Selected excerpt
Salal understands the importance of maintaining a virtual relationship with its members. The credit union’s social media specialist, Shannon Perry, keeps up a stream of tweets and Facebook posts. Her goal, she says, is to provide information that is of interest to Salal’s members, such as links to articles about the wise use of credit cards or the how-to’s of home refinancing. Mixed in are newsy updates: “Our system upgrade is complete! Online Banking is back up and accessible, and try out our new 24-hour phone…”

What you won’t find are negative statements about competitors – “We wouldn’t post that,” says Perry – and neither will Salal get into online confrontations with unhappy customers. “A core value of social media is transparency, and we view social media as a tool that allows us to communicate what we are doing to solve a member’s issue,” says Kirchmeier.

Perry adds that perhaps her biggest surprise in implementing Salal’s social media campaign is “how much work this takes.” Communicating in brief bursts – a terse 140 characters is all Twitter allows – underscores the difficulty of being entertaining, yet succinct.

But Salal is betting on this program to reach members who fall outside of the more traditional lines of communication. According to Kirchmeier, “That’s what makes this worth our effort.”

Meet Your Constituency

Opportunity: You want to let people know who you are. But short of tackling them on the street as they pass your branch, making real connections on a budget is tough.

Action: Sometimes in marketing, it’s better to go deep. Complement traditional marketing efforts with campaigns that leverage your human side in real, compelling, newsworthy ways.

Saved data entries

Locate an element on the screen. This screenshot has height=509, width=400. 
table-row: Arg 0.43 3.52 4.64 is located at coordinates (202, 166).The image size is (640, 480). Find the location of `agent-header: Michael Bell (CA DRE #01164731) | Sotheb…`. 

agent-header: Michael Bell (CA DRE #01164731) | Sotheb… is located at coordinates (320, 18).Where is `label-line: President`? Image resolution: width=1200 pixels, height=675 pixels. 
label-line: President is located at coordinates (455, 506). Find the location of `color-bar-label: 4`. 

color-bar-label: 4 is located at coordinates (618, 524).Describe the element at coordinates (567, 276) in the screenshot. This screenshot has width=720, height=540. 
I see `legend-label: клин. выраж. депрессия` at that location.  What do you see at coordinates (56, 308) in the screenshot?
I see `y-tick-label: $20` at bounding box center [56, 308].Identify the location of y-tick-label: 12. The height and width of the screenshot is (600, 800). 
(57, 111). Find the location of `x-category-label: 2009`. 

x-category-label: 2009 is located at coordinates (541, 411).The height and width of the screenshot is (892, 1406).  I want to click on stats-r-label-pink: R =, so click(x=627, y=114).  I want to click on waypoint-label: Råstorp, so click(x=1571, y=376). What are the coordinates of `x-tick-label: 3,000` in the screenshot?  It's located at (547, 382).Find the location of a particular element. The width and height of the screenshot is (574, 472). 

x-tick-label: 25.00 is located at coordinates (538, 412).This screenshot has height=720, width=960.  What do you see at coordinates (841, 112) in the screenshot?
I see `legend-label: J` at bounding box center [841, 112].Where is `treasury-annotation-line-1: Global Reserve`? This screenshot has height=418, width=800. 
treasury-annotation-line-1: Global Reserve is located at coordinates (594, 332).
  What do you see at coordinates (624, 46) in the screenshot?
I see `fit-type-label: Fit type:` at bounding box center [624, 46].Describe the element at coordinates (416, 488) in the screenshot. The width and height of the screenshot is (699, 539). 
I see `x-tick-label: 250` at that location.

Goal of the exercise
Continue the article on credit union marketing with the next passage after its final sentence.

Exercise answer
121 Financial Credit Union in Jacksonville, Fla., had two problems. Ironically, they helped solve them when they took on a third.

Problem one: 121 Financial changed its name from Florida Telco Credit Union to reflect its broadening membership base. However, many in the community were either unaware of the credit union’s updated brand, or they were of the belief that a new and unfamiliar credit union had set up shop in Florida Telco’s stead, according to William Braddock, 121 Financial’s CEO.

Problem two: 121 Financial didn’t have a lot of money to spend on marketing and re-branding efforts.

Meanwhile, 121 Financial became aware of a third problem – one that, technically, wasn’t its to solve. Local schools had been hit hard by budget cuts. 121 Financial wanted to play a part in helping to enrich education in the community. In an effort to tackle all three issues simultaneously, 121 Financial came up with a low cost but highly creative plan. Working with an art teacher at Robert E. Lee High School in Jacksonville, 121 Financial sponsored a contest – open to all students – where participants were invited to submit an original work of art reflecting a spirit of community dedication and diversity, two of 121 Financial’s core values. The credit union kick-started the promotion by donating the supplies necessary to help the kids capture their imaginations.

The contest attracted more than 100 entrants. After the five semi-finalists were selected, copies of their artwork were mounted at 121 Financial’s ATMs around town. All viewers, regardless of their membership status, were invited to visit 121 Financial’s website to vote for a favorite.

The winner of the contest received an iPad, the runner-up an iPod Nano. “This didn’t cost us much,” says Braddock, “but it did get our name out – and it also helped to promote interest in art in the community. It may bring us new members, it may help us recruit new employees, but it definitely is making everybody more aware of the importance of art.”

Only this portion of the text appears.